Pilgrims will be flooding to the Vatican this year as the Catholic church announces it has unveiled its “Holy staircase” for the first time in 300 years.

Previously covered by wooden planks, the staircase has been completely closed off to the public for the past year as it underwent a dramatic refurbishment. The 28-step staircase is believed to have been taken from Pontius Pilate’s home in Jerusalem in the fourth century and brought to Rome by St. Helena where it became a pilgrimage point due to the fact that The Scala Sancta, as the stairway is called in Latin, is believed to have been stained with drops of Jesus’s blood as he was crucified.

Modern visitors will be able to visit the attraction, much as pilgrims have for hundreds of years, famously ascending on their knees, kissing the blood-stained spots (now marked with medieval crosses).
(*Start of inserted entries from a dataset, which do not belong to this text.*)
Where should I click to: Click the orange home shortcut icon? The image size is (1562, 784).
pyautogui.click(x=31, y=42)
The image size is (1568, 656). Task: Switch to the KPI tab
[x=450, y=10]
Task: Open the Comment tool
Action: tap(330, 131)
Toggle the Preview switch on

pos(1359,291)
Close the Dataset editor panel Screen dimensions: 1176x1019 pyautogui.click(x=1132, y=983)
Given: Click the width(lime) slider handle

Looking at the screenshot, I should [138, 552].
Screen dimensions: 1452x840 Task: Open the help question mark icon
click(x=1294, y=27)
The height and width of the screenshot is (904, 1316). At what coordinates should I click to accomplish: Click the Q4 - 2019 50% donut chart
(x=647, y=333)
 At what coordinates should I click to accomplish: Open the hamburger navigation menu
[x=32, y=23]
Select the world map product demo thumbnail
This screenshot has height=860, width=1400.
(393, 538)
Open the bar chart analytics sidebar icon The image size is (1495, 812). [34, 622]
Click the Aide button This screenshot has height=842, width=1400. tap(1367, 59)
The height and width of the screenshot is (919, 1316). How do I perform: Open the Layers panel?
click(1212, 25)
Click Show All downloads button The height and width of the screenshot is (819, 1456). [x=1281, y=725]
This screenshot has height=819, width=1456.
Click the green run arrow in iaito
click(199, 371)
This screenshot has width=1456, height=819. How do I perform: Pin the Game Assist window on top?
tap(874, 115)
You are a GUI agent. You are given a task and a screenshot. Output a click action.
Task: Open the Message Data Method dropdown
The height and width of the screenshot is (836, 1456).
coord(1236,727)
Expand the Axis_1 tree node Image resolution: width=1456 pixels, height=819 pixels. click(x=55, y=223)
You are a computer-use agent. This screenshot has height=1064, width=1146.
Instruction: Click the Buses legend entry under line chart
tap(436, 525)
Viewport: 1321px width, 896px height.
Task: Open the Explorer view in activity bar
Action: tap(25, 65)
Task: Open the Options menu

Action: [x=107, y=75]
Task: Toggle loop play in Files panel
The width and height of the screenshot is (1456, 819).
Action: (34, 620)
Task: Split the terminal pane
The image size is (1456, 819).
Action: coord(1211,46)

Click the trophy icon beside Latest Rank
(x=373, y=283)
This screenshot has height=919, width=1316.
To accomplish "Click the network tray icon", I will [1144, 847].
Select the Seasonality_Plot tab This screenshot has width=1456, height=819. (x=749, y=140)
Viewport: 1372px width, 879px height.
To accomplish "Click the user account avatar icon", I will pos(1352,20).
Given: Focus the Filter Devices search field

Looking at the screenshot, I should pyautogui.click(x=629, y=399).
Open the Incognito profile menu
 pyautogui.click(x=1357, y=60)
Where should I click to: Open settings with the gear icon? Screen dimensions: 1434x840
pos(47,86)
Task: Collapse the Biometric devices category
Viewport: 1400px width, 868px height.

After climbing the staircase on their knees, pilgrims enter the Sancta Sanctorum, a room that was once the pope’s private chapel and contains several relics of saints.

“I already did it when it was wooden steps but it’s much more moving now,” one pilgrim told Associated Foreign Press after climbing the revealed staircase. “If you think about the fact that Jesus was here, and where he was held and where he suffered, it’s very emotional.”

According to the Vatican, the stairs will only be revealed until June 9.